Dubai: The recent crash in the global price of gold, the largest drop in five years, could prompt some retailers in the UAE to hoard some of their stocks of jewellery, bars and coins, an analyst said.

Rolf Schneebeli, CEO of Gold Services AG, a gold and investments advisory firm in Dubai, said that most jewellers are not “hedged against” a gold price decline. This means that when the prices drop, they are likely to incur some losses, unless they sell enough gold to make up for it.

“For retailers, I can imagine that they are now not really eager to sell, but certainly would not say [they will hoard everything],” Schneebeli told Gulf News.

“Essentially, with the price decline, their current stock has been devalued. However, as the sales turnover will increase, they will make up for it over time,” Schneebeli said.

The global price of gold dropped to as low as $1,088.05 an ounce, its lowest since March 2010, prompting retailers to slash their prices. As of Monday, gold jewellery’s retail price in Dubai was about 7 per cent less compared to only a month ago.

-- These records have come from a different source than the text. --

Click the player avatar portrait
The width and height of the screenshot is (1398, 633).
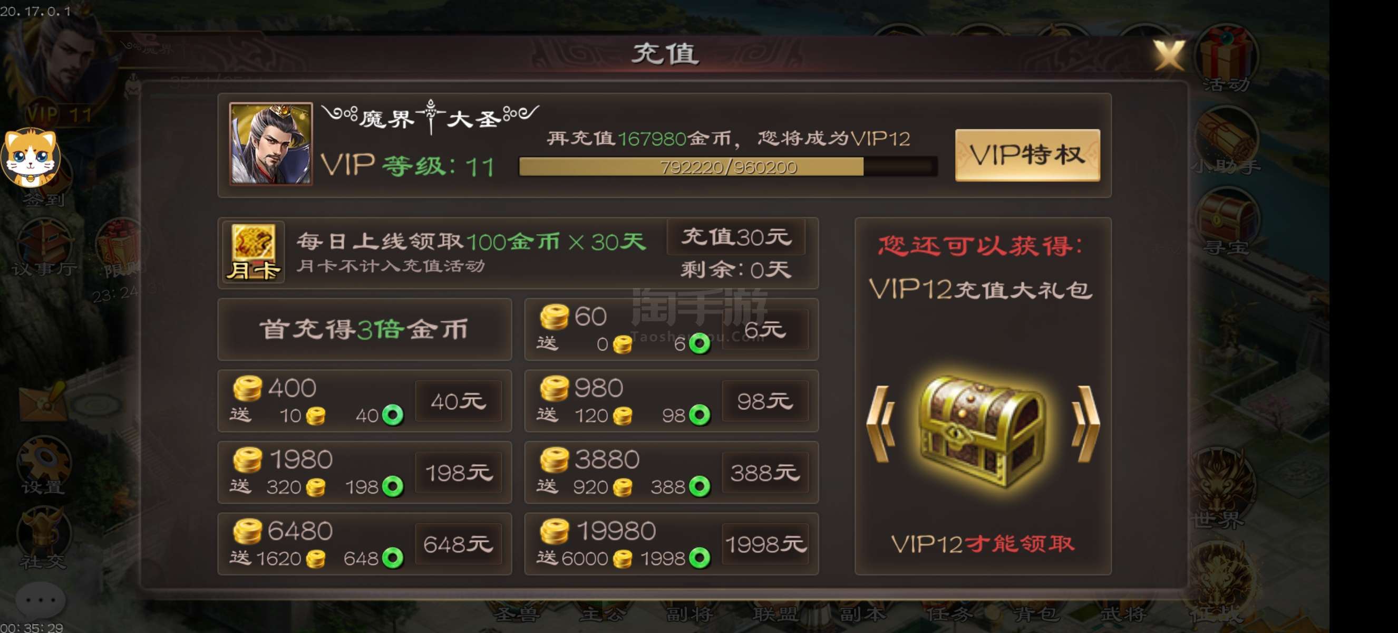[x=271, y=144]
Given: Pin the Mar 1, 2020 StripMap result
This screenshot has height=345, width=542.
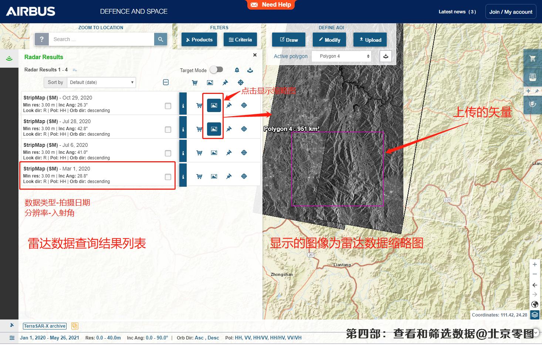Looking at the screenshot, I should click(x=229, y=176).
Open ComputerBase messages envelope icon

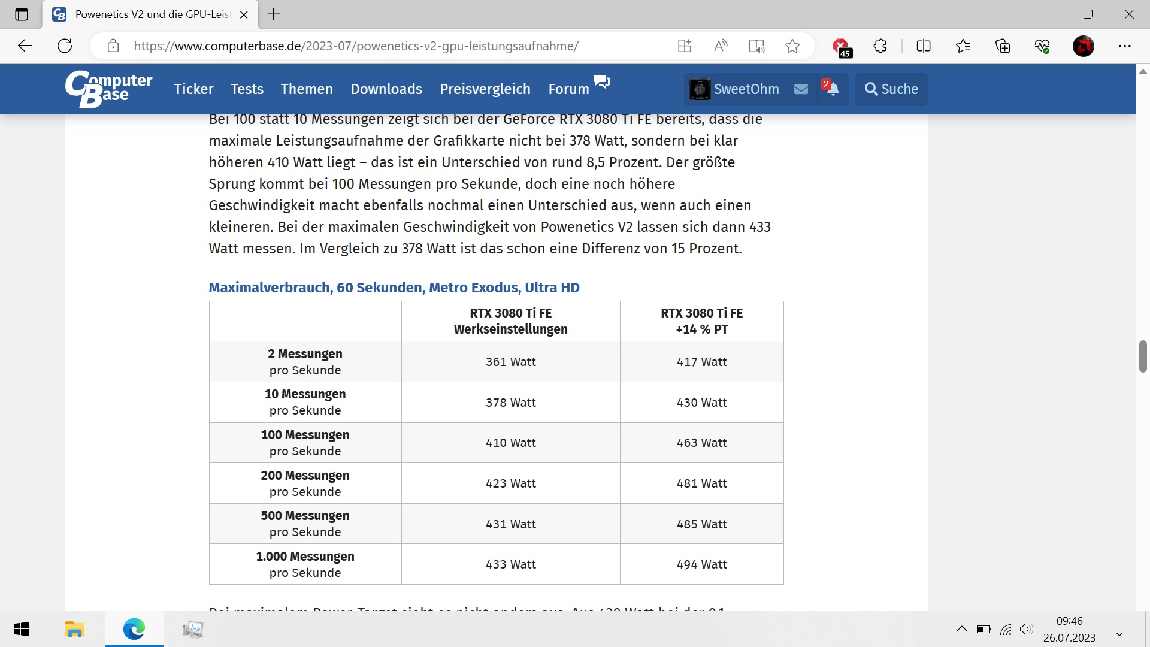(801, 89)
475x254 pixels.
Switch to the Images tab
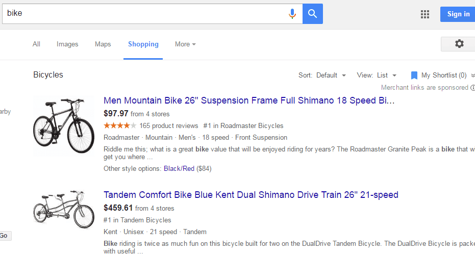click(67, 44)
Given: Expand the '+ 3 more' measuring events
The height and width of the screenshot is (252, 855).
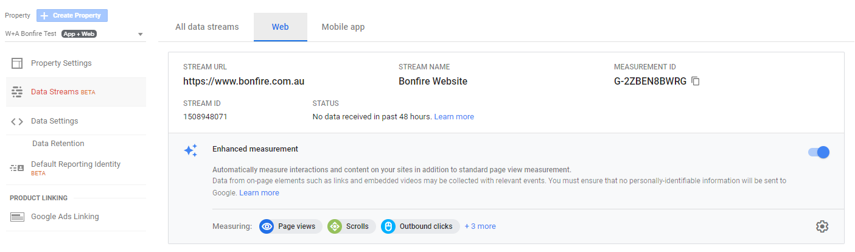Looking at the screenshot, I should click(x=480, y=226).
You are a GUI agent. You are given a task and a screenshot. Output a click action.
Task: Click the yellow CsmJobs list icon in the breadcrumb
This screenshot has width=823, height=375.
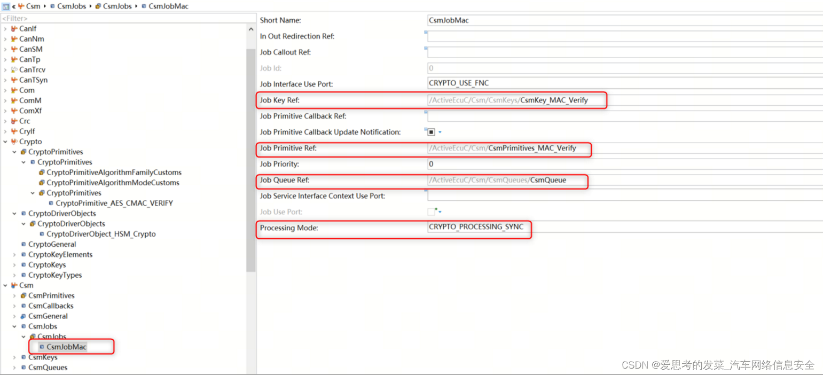[99, 6]
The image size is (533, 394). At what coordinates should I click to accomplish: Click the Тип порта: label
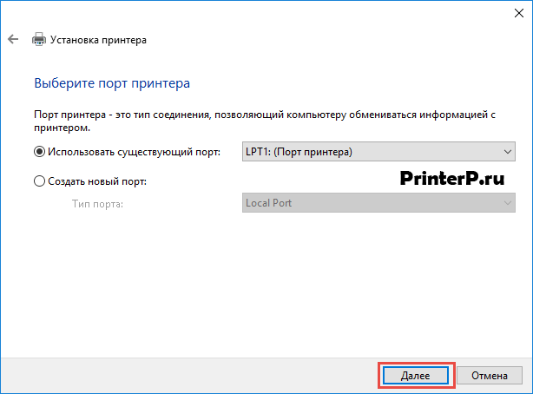[98, 203]
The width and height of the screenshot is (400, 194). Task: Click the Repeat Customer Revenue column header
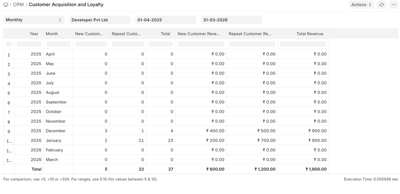tap(252, 34)
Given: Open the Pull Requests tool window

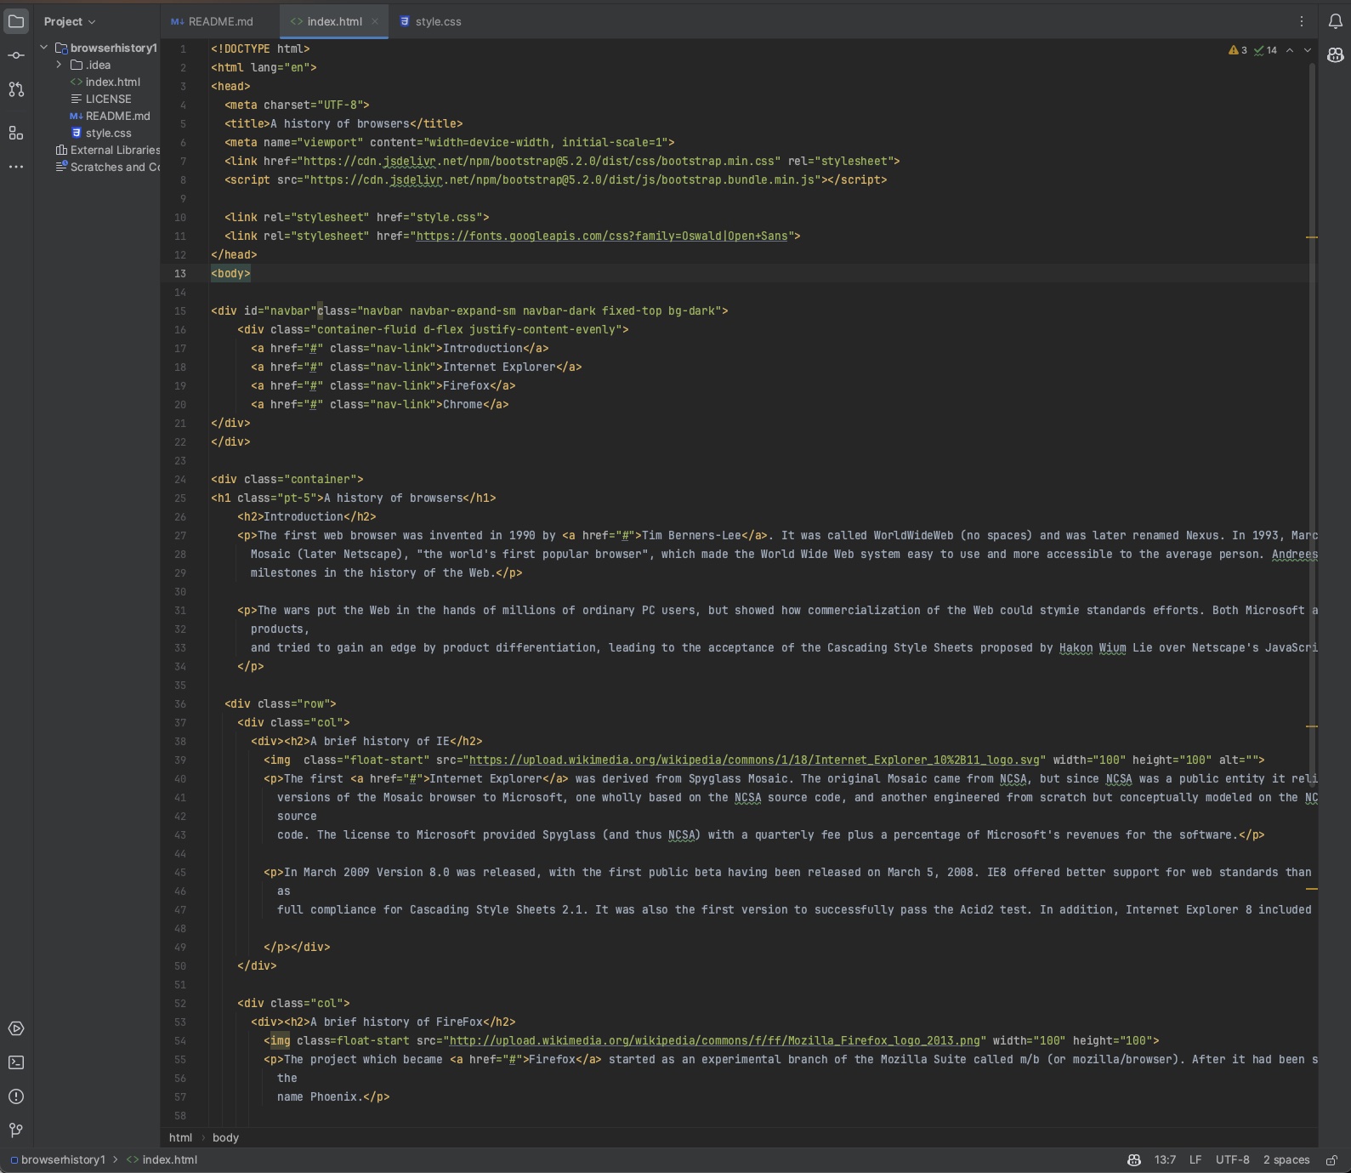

Gold jewellery shops in the UAE are anticipating that demand for gold jewellery will increase significantly over the next few days as consumers are raring to hit the shops to score some new bargains.

"If the price stays where it is for about a week, we will see a nice increase in turnover," said Schneebeli.

Some retailers contacted by Gulf News, however, assured they are not holding on to their stocks, citing that gold fans in the UAE can buy as much as they want.

"Sky is the limit. We have a lot of stocks," said Joyce, a salesperson at a jewellery store in Dubai Gold Souk.

Mohammad, another seller in Al Barsha, said they have enough supply of gold jewellery to meet a surge in demand.

"We have too many items. You can buy anything. No problem," he said.

While the other retailers may not be eager to sell, those who trade gold on a wholesale basis are not going to feel any negative impact from the gold price decline.

"The wholesale traders are typically quite well protected in cases of dropping prices as they hold mostly unfixed gold for financing and they tend to be short of gold all the time. This should give them an extra profit," Schneebeli added.

Karim Merchant, group CEO and managing director, Pure Gold Jewellers, said the most vulnerable are retailers who have a “fixed gold inventory price”.

“For a jewellery retailer who has not based his inventory on a fixed-price basis, the price changes do not matter, as his only concern is the margin on labour cost, which is the case for us. On the other hand, for a retailer who has a fixed gold inventory price, the current situation can cause a dilemma,” Merchant said.